At first, it was very upsetting and devastating, but it was so brief, because as soon as I was able to release this ugly truth I realized, I don't hate motherhood. I just needed that to be gone. I needed that perspective to have been unraveled and for me to get that this is life, this is the life I get. I was able to see it in a completely different way, not as the fallacy of my childhood or my unbridled expectations. I needed that five-year-old voice to be heard so it could be given perspective.
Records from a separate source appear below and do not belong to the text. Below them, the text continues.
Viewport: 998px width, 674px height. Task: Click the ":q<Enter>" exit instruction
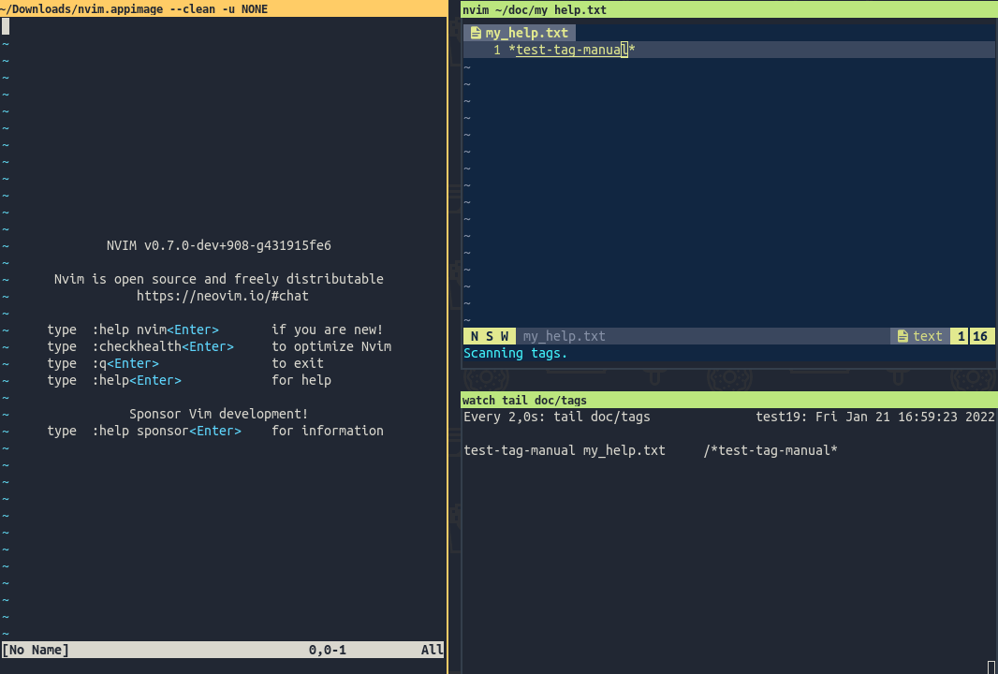(x=121, y=363)
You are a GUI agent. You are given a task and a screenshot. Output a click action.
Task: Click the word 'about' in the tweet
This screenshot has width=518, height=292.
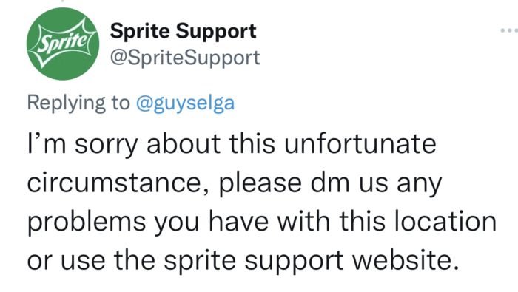point(184,143)
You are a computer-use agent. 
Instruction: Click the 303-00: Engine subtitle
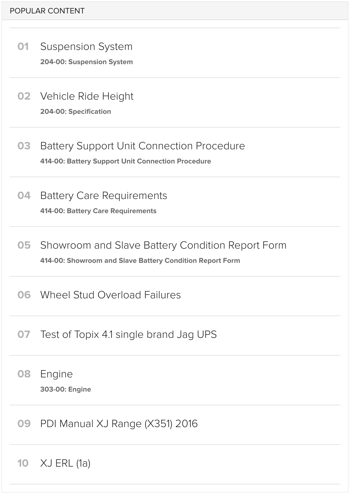point(66,389)
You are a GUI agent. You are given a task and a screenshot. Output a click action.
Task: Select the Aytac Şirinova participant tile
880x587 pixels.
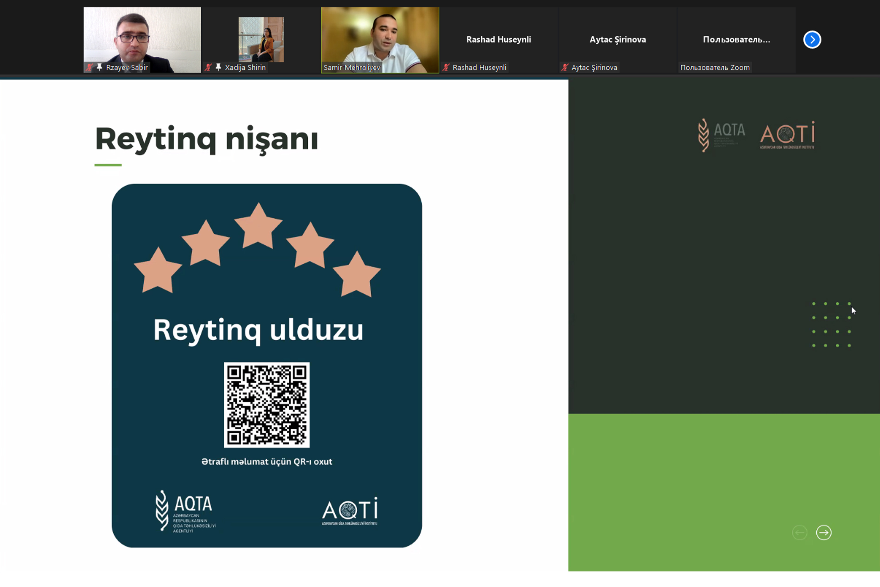click(617, 39)
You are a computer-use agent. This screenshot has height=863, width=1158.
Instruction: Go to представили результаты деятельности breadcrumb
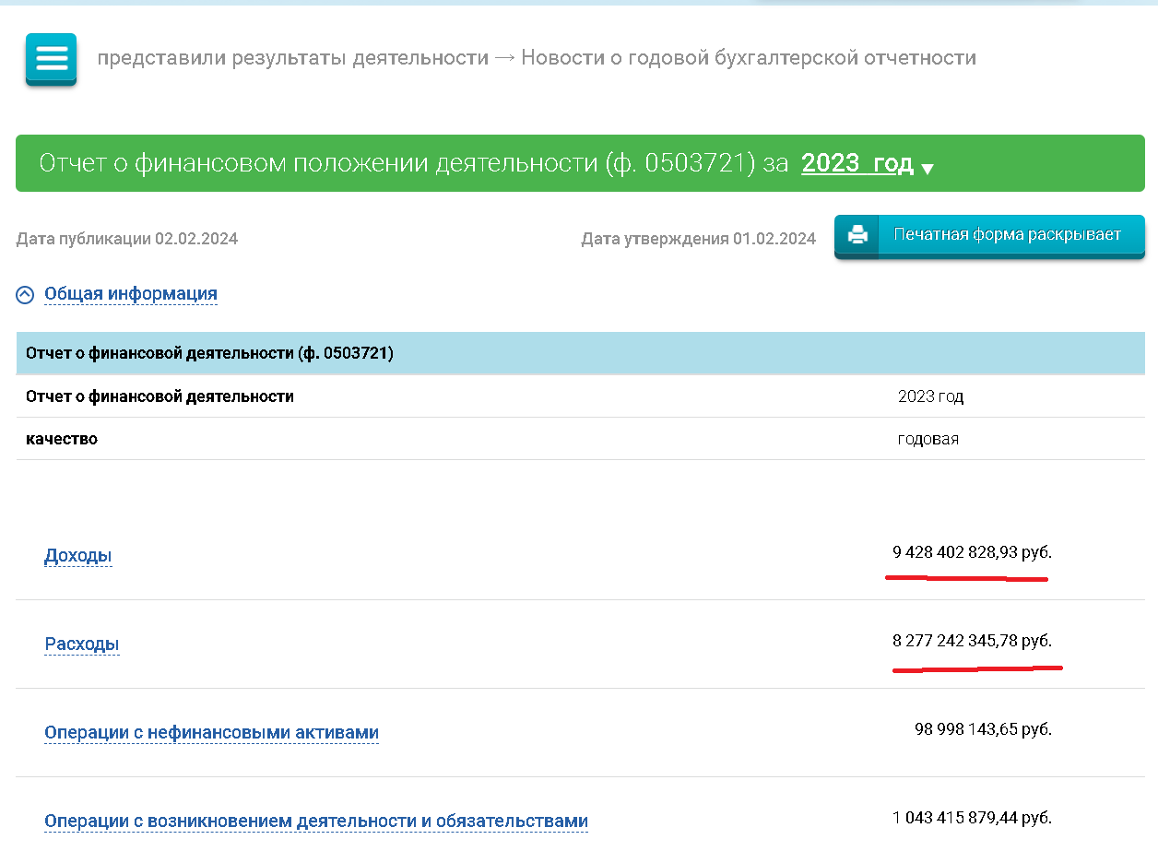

It opened me up to the real experience of motherhood and having been opened to that, I can't tell you how much I love it. I don't hate it at all. This is what's beautiful about this work. You start with the truth and you bring the ugliness up because you have to. Then you're able to see with your 44-year-old brain instead of your five-year-old brain. I love connecting with my kids and being a parent. Thank God I found this work so early on, when my daughter was only two and my son was just a little guy because I was able to clear that up with myself very early on and so can you. No matter how many years you've lived with these ugly truths being suppressed, you can clear this up for yourself through this process.

After I came up with that really difficult realization, the next morning my back pain was 80% gone. Not everything works that quickly. Sometimes it really does, actually, but sometimes it doesn't. It's not necessary for you to base your healing on me. I just want to explain to you how powerful it can be. I also want to explain to you that no matter how quickly or how slowly this happens for you, it will work.

Once your brain is alerted that you don't need to hold down these ugly feelings anymore, that you do not need the physical pain, it will melt away. But you must wake up every day, fight your resistance, and do the work.  Find your quiet space, get your journal of choice, set your time, and you do it until that bell goes off. Then you throw it out and it will heal you, little by little it will heal you. You will look back after a month or two of doing this and you will say "I can’t believe I waited this long. I can't believe that it is this simple to get ahold of what I need to do in order to heal."

We are going to be discussing more tips for journaling and more insights in future posts but right now, in terms of the work, I have laid it out and I really, really encourage you to begin it right away because it will not hurt you. It will save you and it will heal you.